Однако начало третьего тысячелетия так и не предложило убе­дительного ответа в решении дилеммы сциентизма и антисциен­тизма. Человечество, задыхаясь в тисках рационализма, с тру­дом отыскивая духовное спасение во многочисленных психотера­певтических и медиативных практиках, делает основную ставку на науку. И как доктор Фаустус, продав душу дьяволу, связывает именно с ней, а не с духовным и нравственным ростом прогрес­сивное развитие цивилизации.

В условиях маскулинской цивилизации особняком стоит воп­рос о феминистской критике науки.Как известно, феминизм ут­верждает равенство полов и усматривает в отношениях мужчин и женщин один из типов проявления властных отношений. Феми­низм заговорил о себе в XVIII в., поначалу акцентируя юридичес­кие аспекты равенства мужчин и женщин, а затем в XX в. — про­блему фактического равенства между полами. Представители феминизма указывают на различные схемы рационального контро­ля по отношению к мужчинам и женщинам, на постоянный де­фицит в востребованности женского интеллекта, организаторских способностей и духовности. Они требуют выведения женских та­лантов из «сферы молчания». Убийственный аргумент, когда, начиная с античности, человек отождествлялся с понятием муж­чины и соответственно именно он был делегирован на все госу­дарственные роли, давал возможность женщинам обвинить маскулинскую цивилизацию во всех изъянах и бедствиях и с особой силой требовать восстановления своих прав. Вместе с тем и в ус­ловиях НТР сохранена ситуация нереального равенства возмож­ностей. Возможность участвовать в экономическом рынке труда женщины имеют. Но возможность быть выбранными у них неве­лика. В предпочтения выбора необходимым компонентом входит наличие мужских черт: мужественность, инициативность, агрес­сивность.

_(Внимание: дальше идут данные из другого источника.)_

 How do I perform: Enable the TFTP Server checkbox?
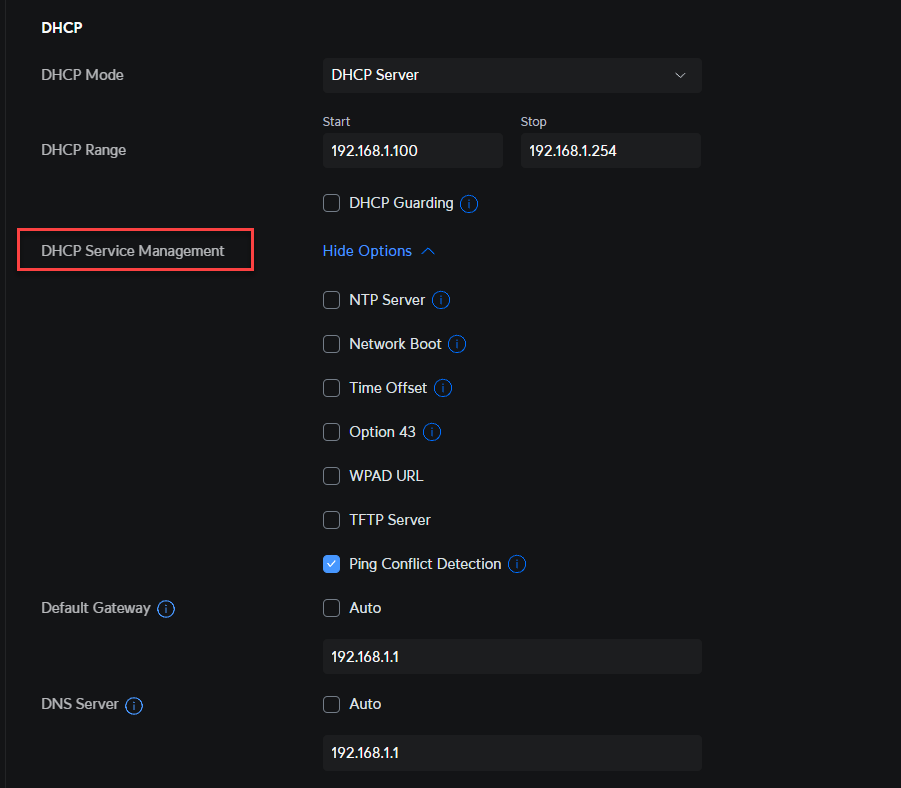332,520
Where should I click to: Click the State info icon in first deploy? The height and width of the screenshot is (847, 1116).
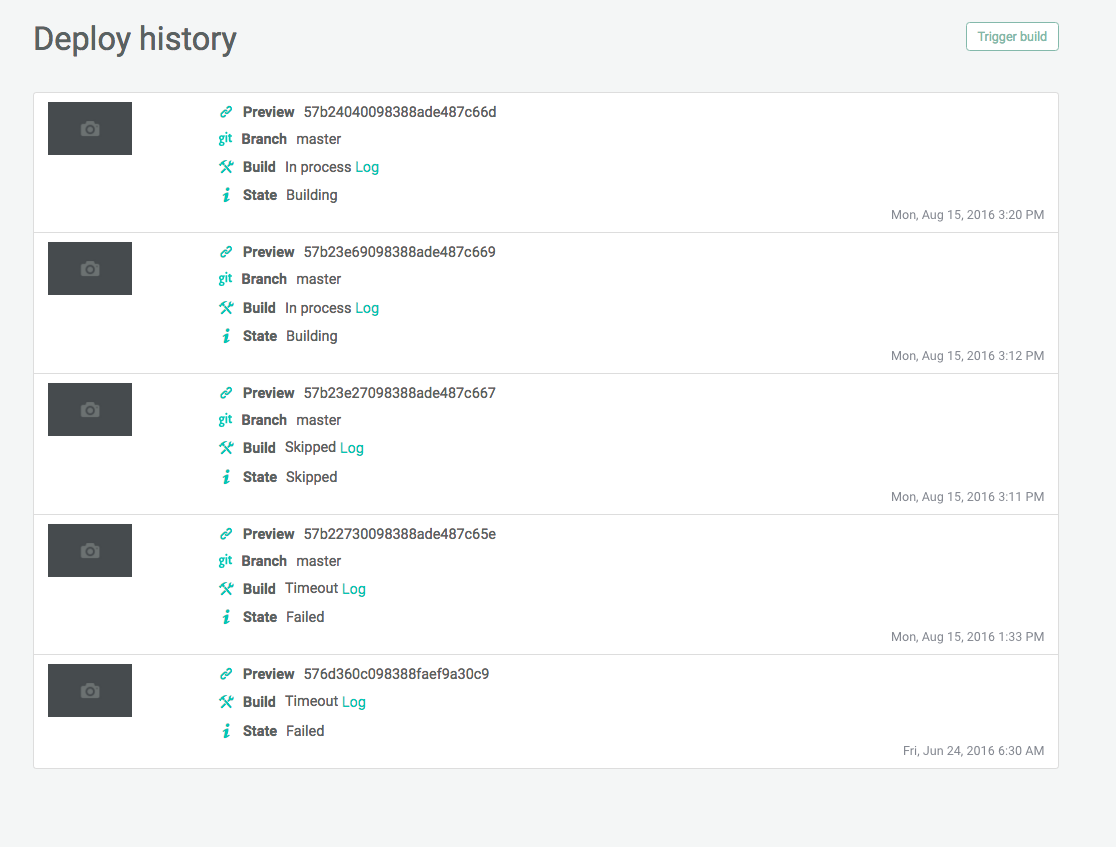point(226,195)
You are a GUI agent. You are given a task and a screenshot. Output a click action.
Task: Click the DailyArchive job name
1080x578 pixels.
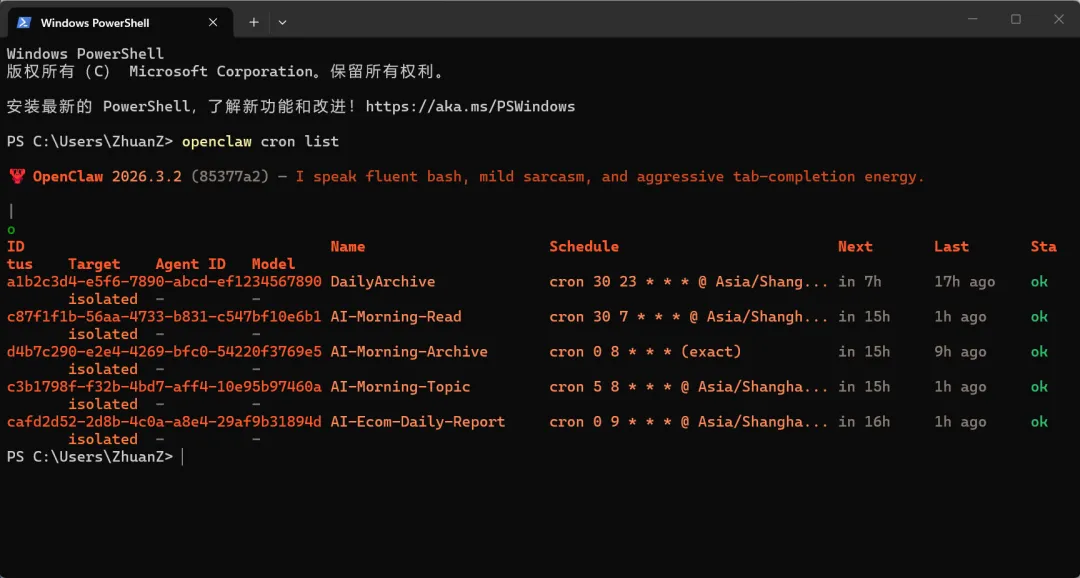coord(383,282)
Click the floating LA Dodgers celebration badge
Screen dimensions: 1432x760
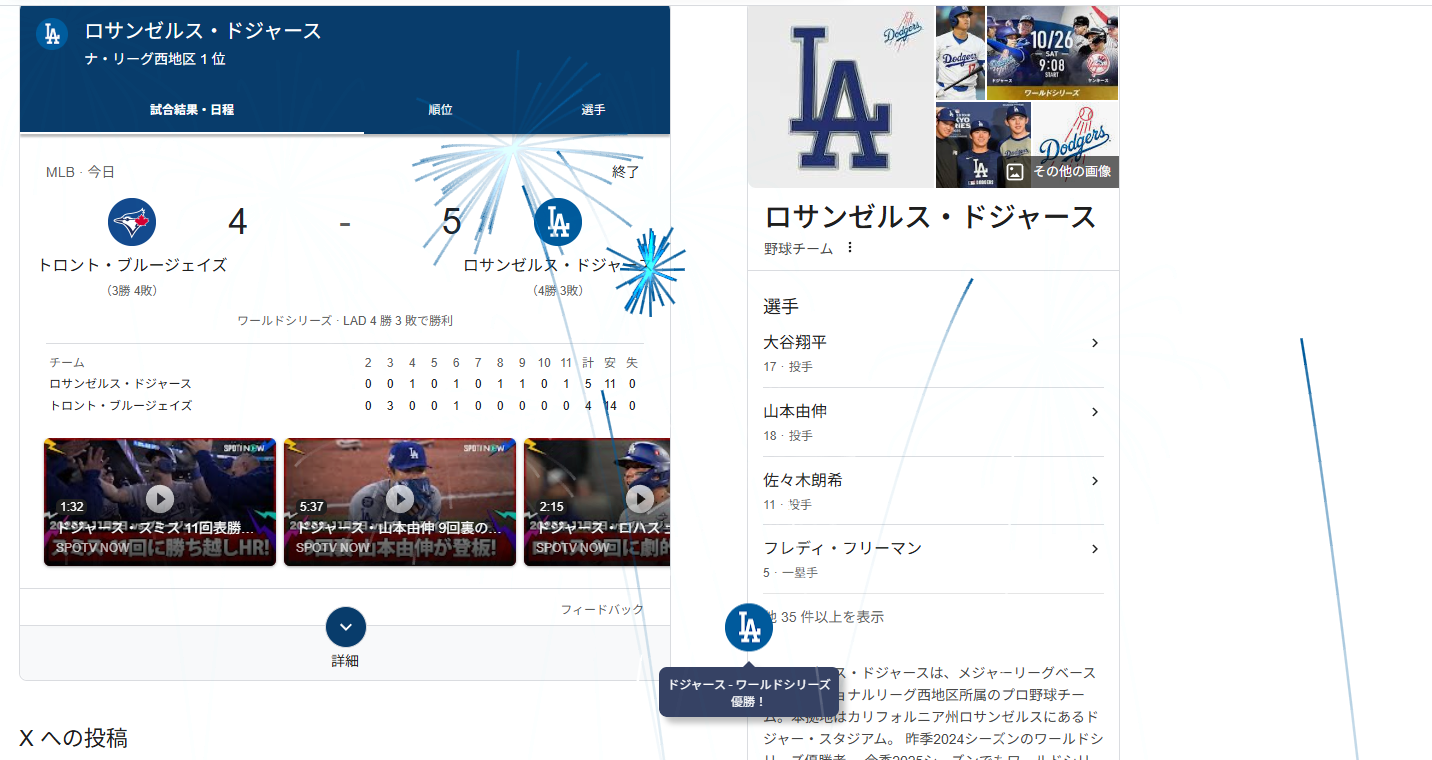[x=749, y=628]
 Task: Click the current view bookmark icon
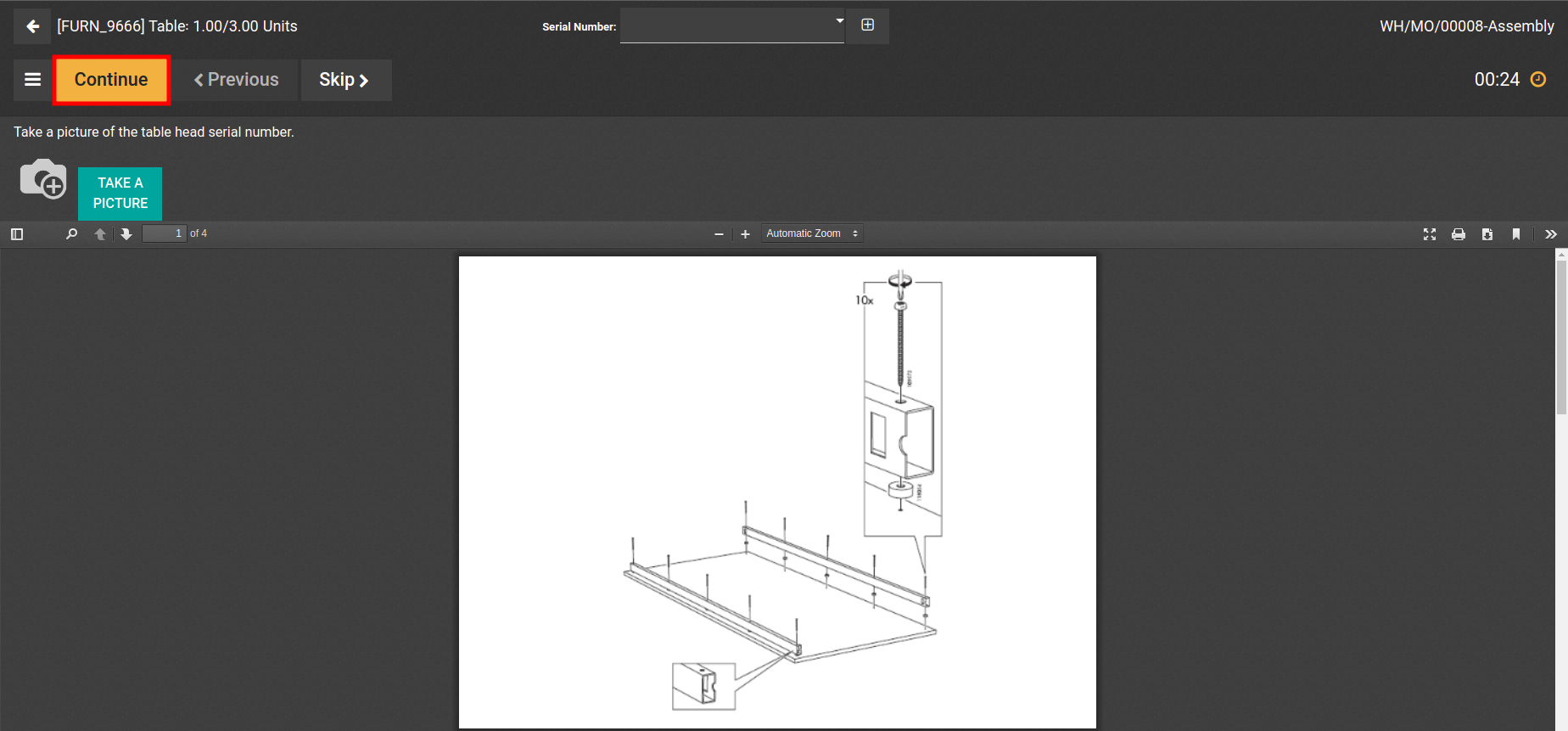[x=1515, y=234]
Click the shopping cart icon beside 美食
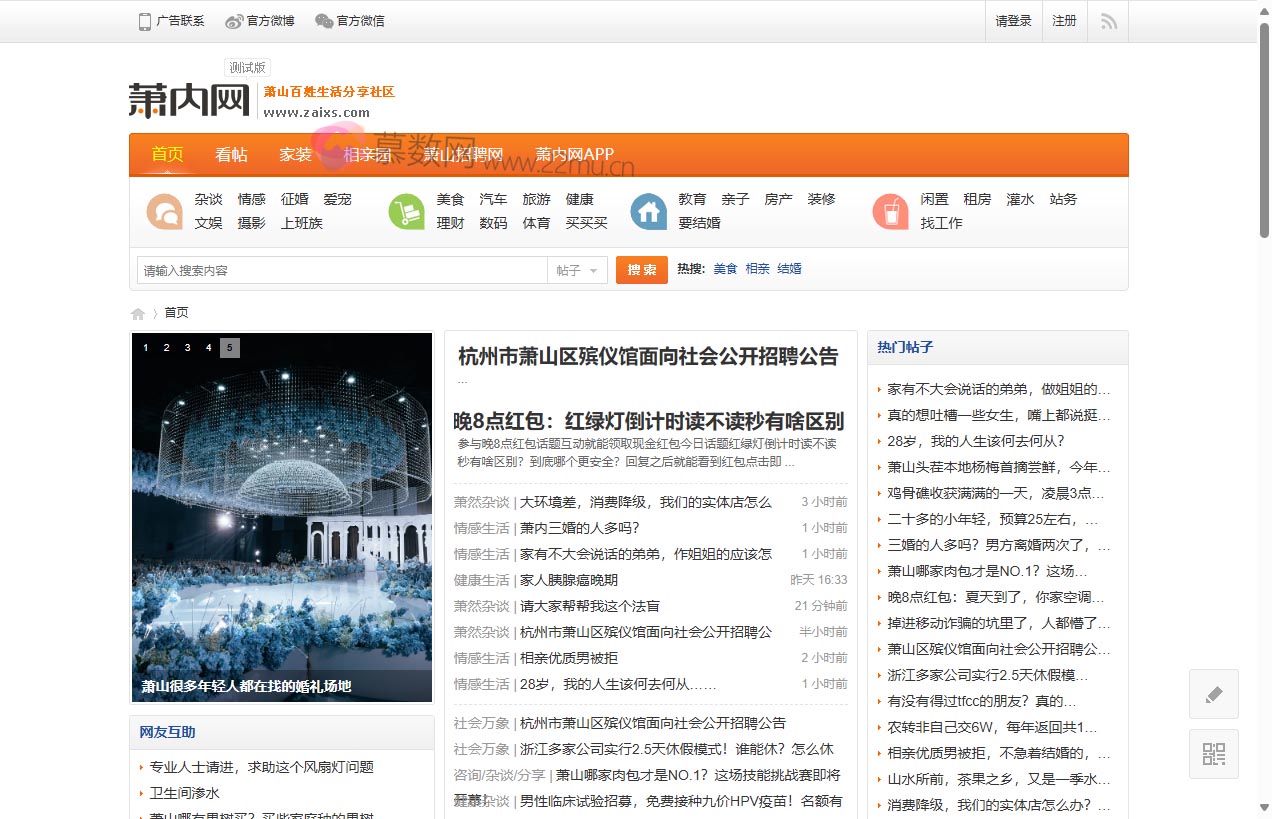 click(x=406, y=211)
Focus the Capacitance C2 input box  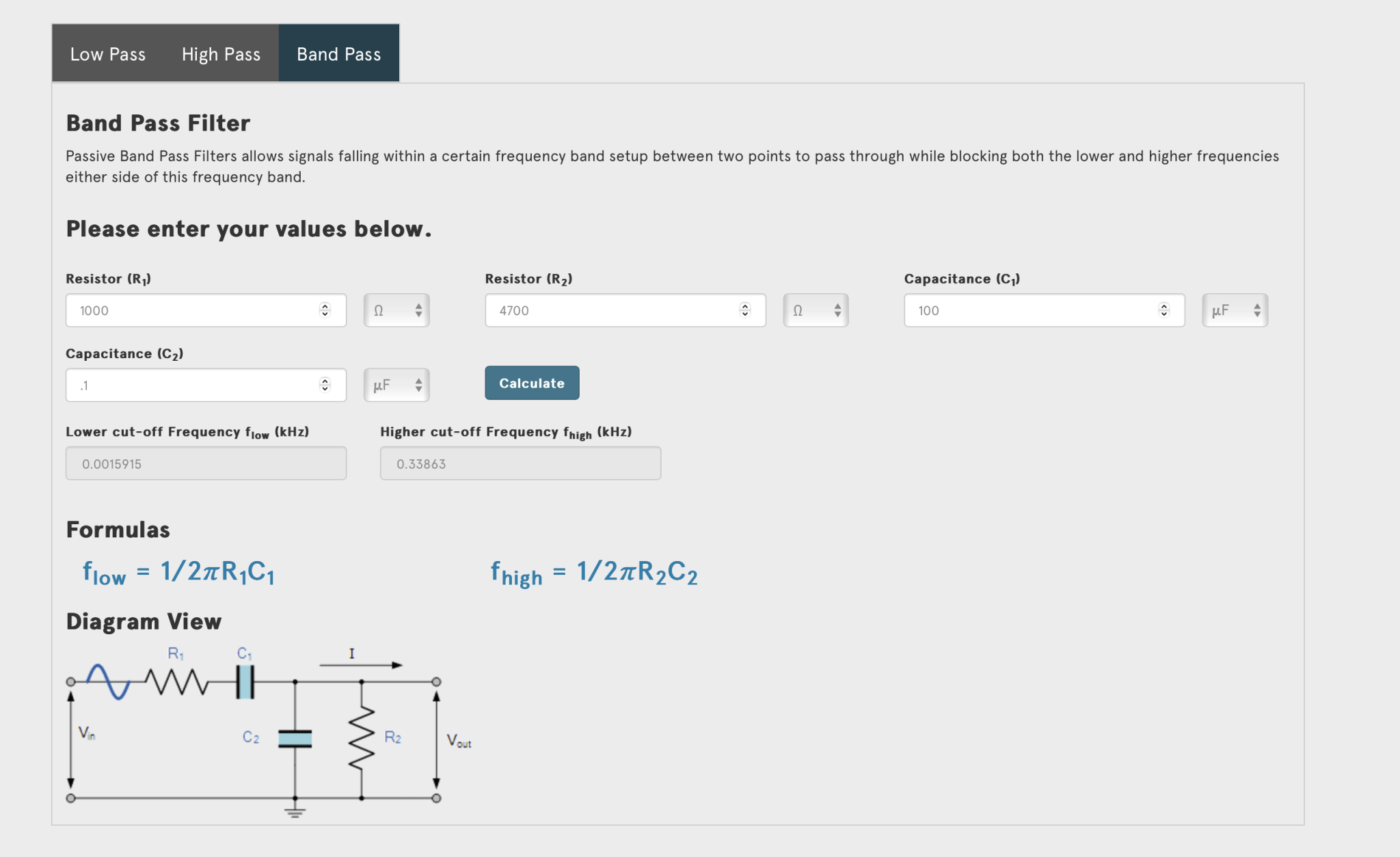click(x=206, y=385)
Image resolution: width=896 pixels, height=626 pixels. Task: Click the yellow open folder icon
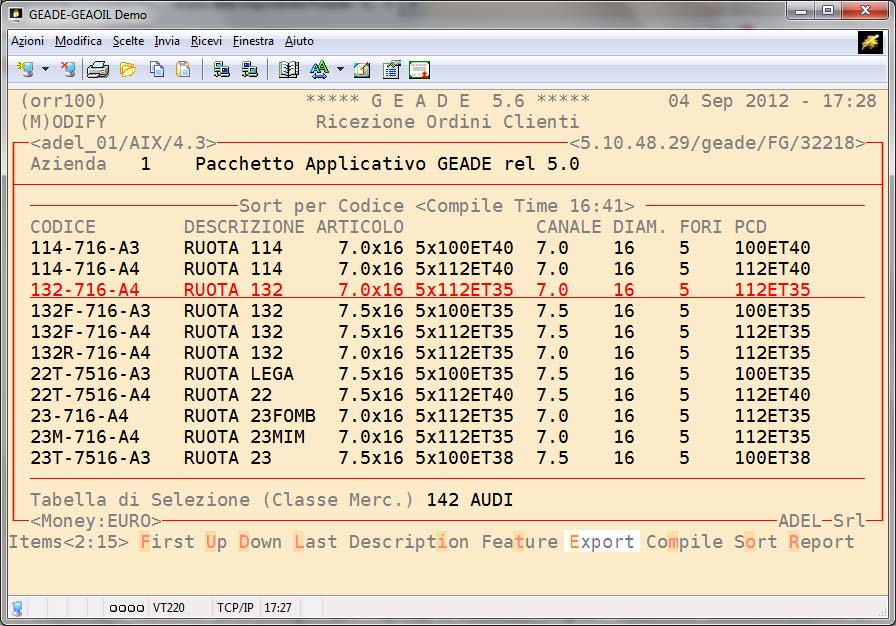128,70
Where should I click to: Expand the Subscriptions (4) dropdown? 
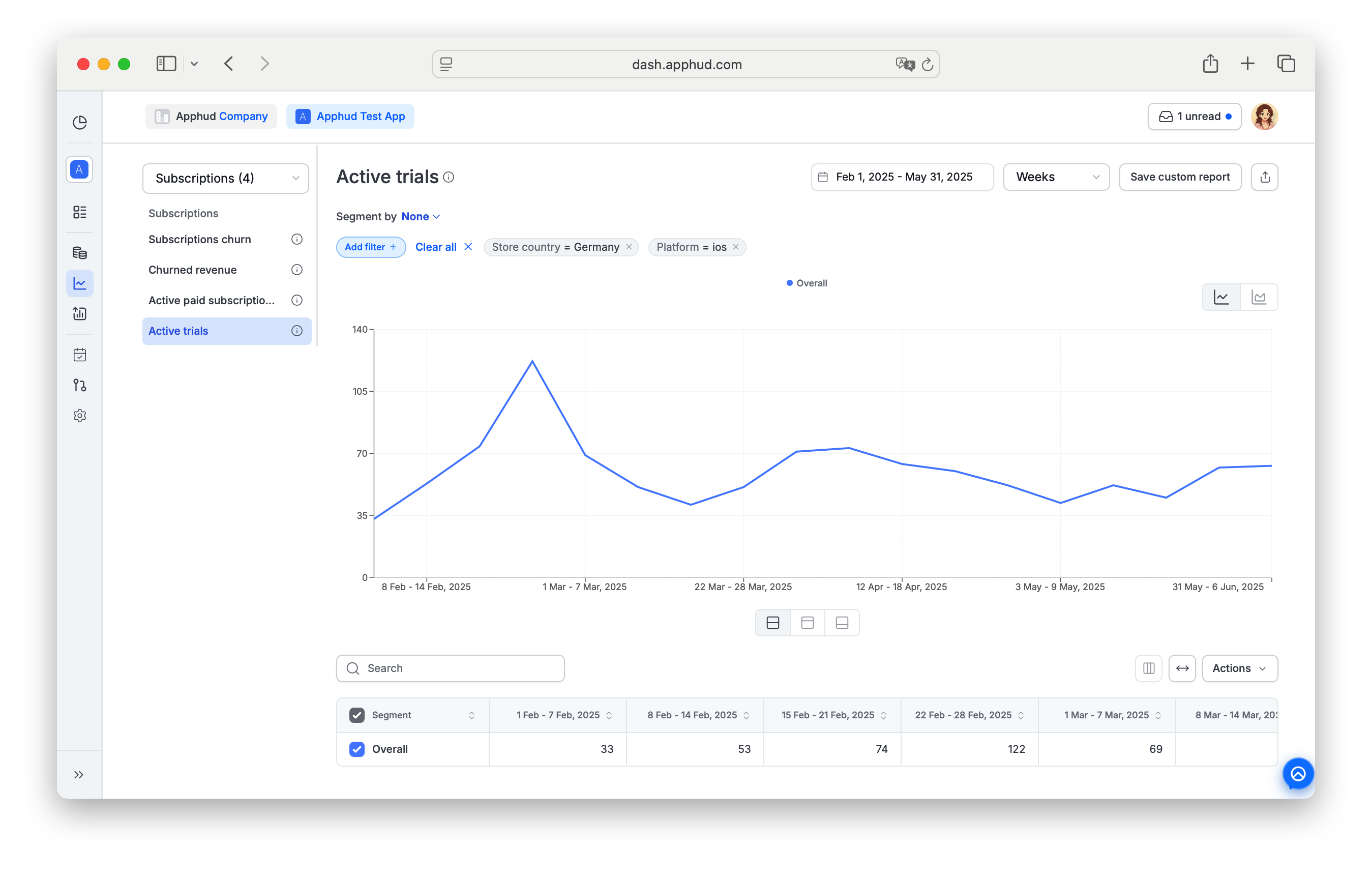click(226, 179)
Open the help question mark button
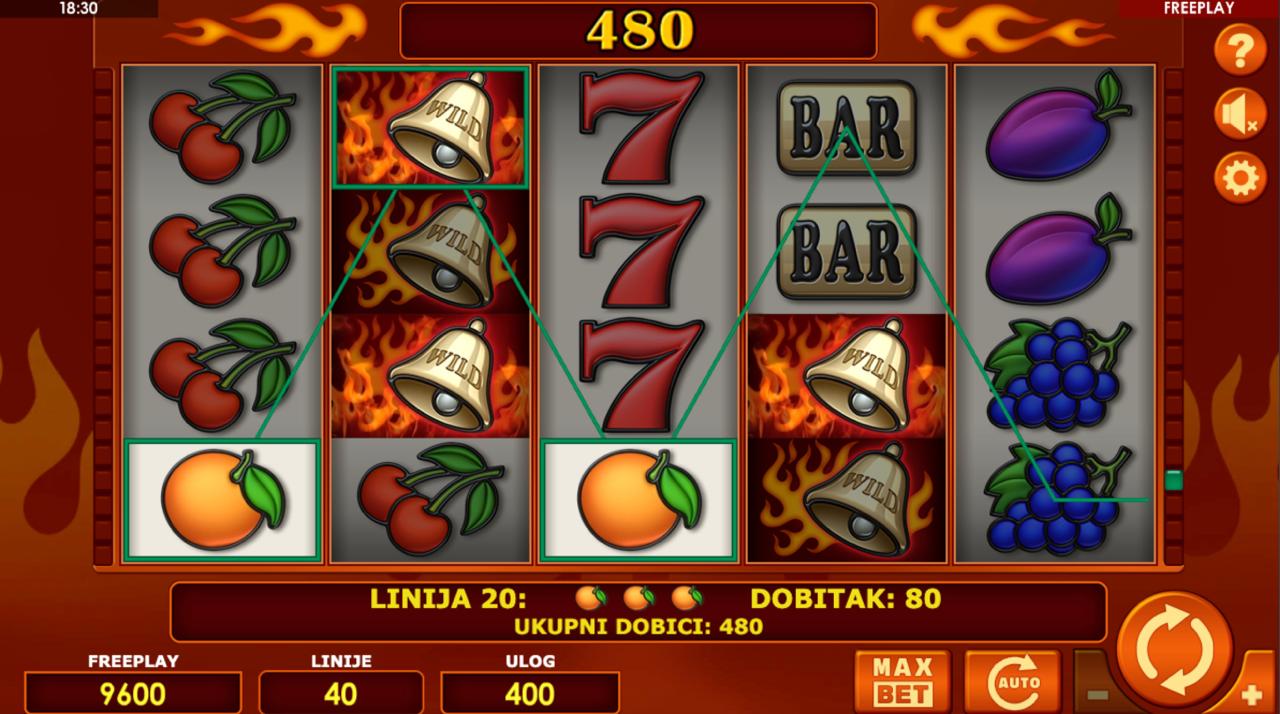Screen dimensions: 1280x714 1240,49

И хотя истории известно немало имен женщин-ученых, про­блема подавления женского начала в культуре, науке и политике весьма остра. Симона де Бовуар в своей знаменитой книге «Вто­рой пол» (1949) показала, что общество культивирует маскулин­ное начало как позитивную культурную норму и уязвляет феминное как негативное, отклоняющееся от стандартов.

Вопрос о том, можно ли говорить о феминистском направле­нии в науке и как его определять — либо как простое фактуальное участие женщин в научных изысканиях, либо как их эпохальный вклад, определяющий развитие научного познания, — остается открытым. Проблемно также и пресловутое разграничение жен­ской и мужской логики.